As one can ascertain, many of the processing details can be modified to suit particular application without affecting the scope of the present application. For example, the present system could be implemented with alternative methods of establishing the noise floor or the blind deconvolution gain. Also, the preferred embodiment reads each input speech utterance from a digital file and writes the processed data to an output file, enabling the algorithm to employ multiple passes over the data. This file-to-file structure is not essential, and could be replaced with a design enabling processing with a fixed delay.

It should be understood that a person skilled in the art may make many variations and modifications to embodiments utilizing functionally equivalent elements to those described herein. For example, while a Hanning window has been used, it is contemplated that other windows might also be used including hamming, rectangular or bartlett windows. Any and all such variations or modifications, as well as others which may become apparent to those skilled in the art, are intended to be included within the scope of the invention as defined in the appended claims.

Claims

1. A method for combining noise suppression and channel equalization in a preprocessor for enhancing the quality of a noisy input voice signal comprising:sampling said noisy voice signal at a predetermined sampling rate fs; segmenting said sampled voice signal into a plurality of frames; transforming each of said frames into a magnitude and phase spectural sample representation as a function of a predetermined set of discrete frequencies f; determining a noise threshold Nf associated with each frequency f; determining a channel frequency response Cf associated with each frequency f according to said nose threshold Nf; subtracting said noise threshold Nf from each of the magnitudes of the spectral samples to provide a noise suppressed sample sequence; applying blind deconvolution to said noise suppressed samples; and transforming said deconvolved noise suppressed sampled sequence to a temporal representation to provide a noise reduced output signal indicative of said input voice signal; wherein said noise threshold Nf of each frequency f is at least partially based upon data indicative of a spectral magnitude histogram.

|---|

§ Set exercise
Please resume the patent text on noise suppression and channel equalization for voice signals, picking up right after its final sentence. These rows were drawn from a separate source.

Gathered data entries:
|---|

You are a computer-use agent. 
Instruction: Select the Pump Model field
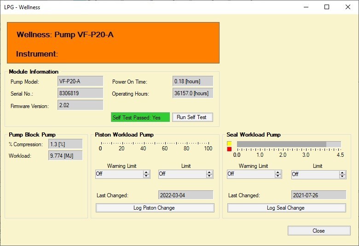tap(80, 81)
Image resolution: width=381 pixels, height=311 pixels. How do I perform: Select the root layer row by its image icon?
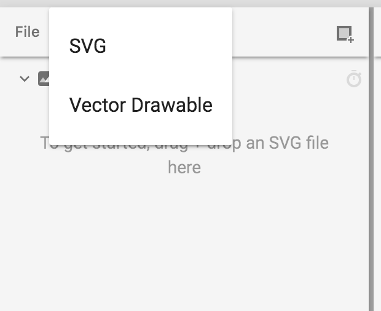pos(43,79)
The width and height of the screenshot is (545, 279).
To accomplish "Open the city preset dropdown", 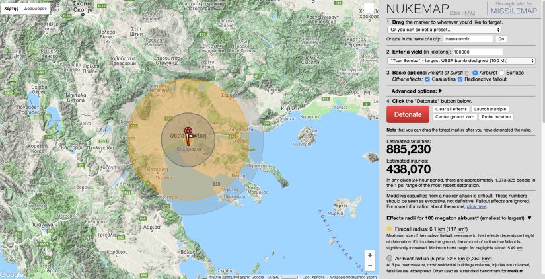I will coord(443,30).
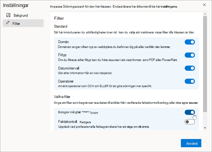The image size is (212, 152).
Task: Disable the Domän filter toggle
Action: pyautogui.click(x=190, y=42)
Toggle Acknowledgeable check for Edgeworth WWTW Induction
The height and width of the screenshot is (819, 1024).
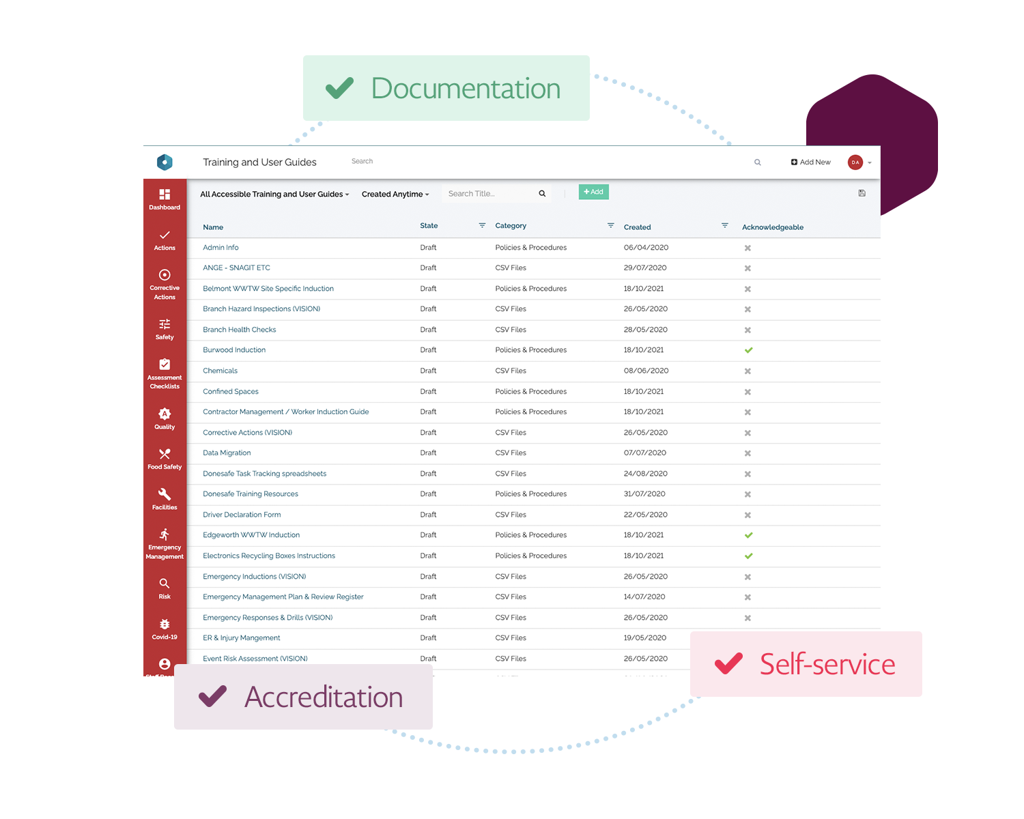748,535
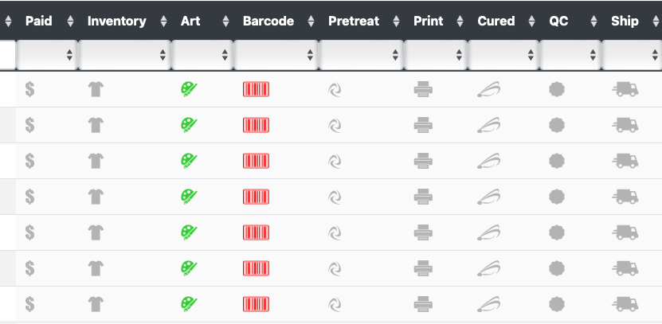The height and width of the screenshot is (324, 662).
Task: Click the Cured column header label
Action: pyautogui.click(x=496, y=21)
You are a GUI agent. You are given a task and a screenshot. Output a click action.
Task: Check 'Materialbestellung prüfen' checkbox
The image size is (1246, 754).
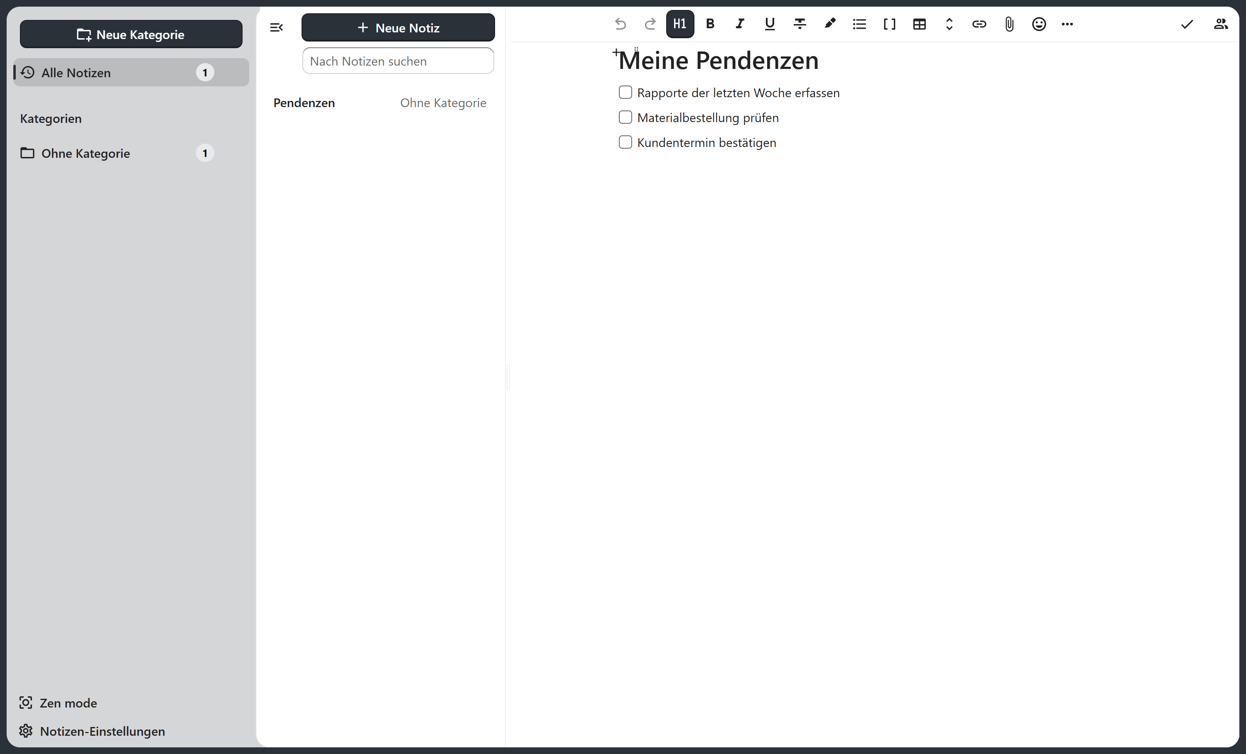626,117
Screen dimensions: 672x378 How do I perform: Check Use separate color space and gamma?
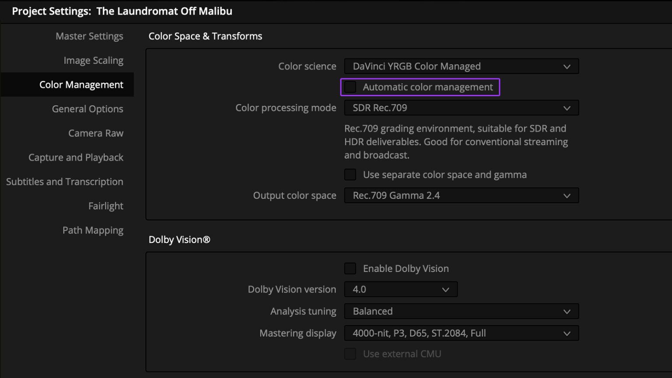pos(350,174)
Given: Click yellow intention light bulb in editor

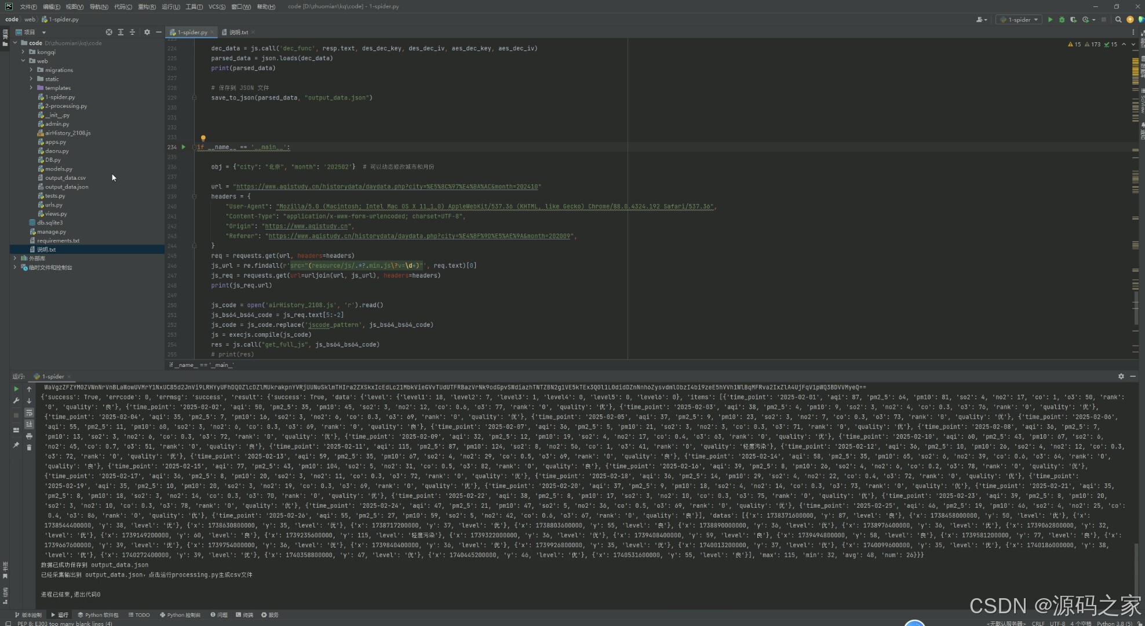Looking at the screenshot, I should [203, 138].
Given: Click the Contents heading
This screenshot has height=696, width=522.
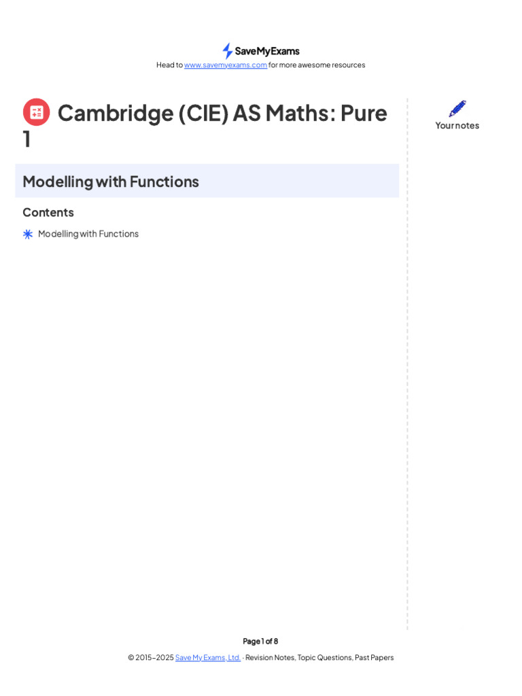Looking at the screenshot, I should coord(48,212).
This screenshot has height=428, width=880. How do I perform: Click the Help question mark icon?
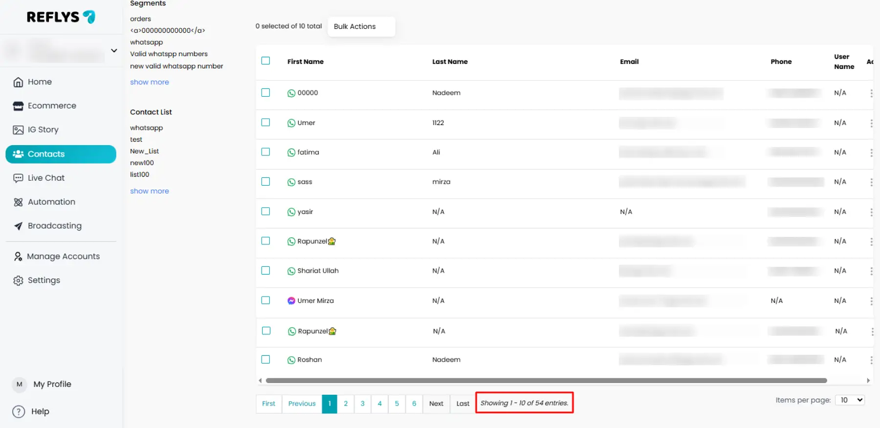click(x=19, y=412)
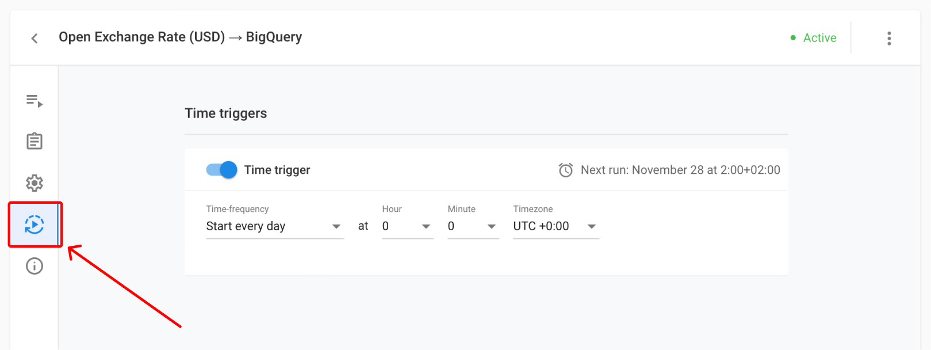Click the Next run date text
931x350 pixels.
click(680, 170)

|---|

§ Output below
2. The method according to claim 1, wherein the steps of:determining said noise threshold Nf; determining said channel frequency response Cf; subtracting Nf from each of said magnitudes; and performing blind deconvolution are repeated for each frequency within said set of discrete frequencies and each frame within said plurality of sampled speech frames.
3. The method according to claim 2, wherein the step of transforming each of said frames to a magnitude and phase representation as a function of frequency comprises performing a 1024-point fast Fourier transform (FFT) on each said frame to provide magnitude values Mft of said spectral samples where t represents the frame number (t=0,1, . . . ,511) and f represents a particular frequency within said set of discrete frequencies.
4. The method according to claim 3, wherein the step of transforming said deconvolved noise suppressed sample sequence to a temporal representation comprises performing a 1024-point inverse fast Fourier transform (IFFT).
5. The method according to claim 1, wherein the frequency resolution of spectral samples is no greater than 10 Hz.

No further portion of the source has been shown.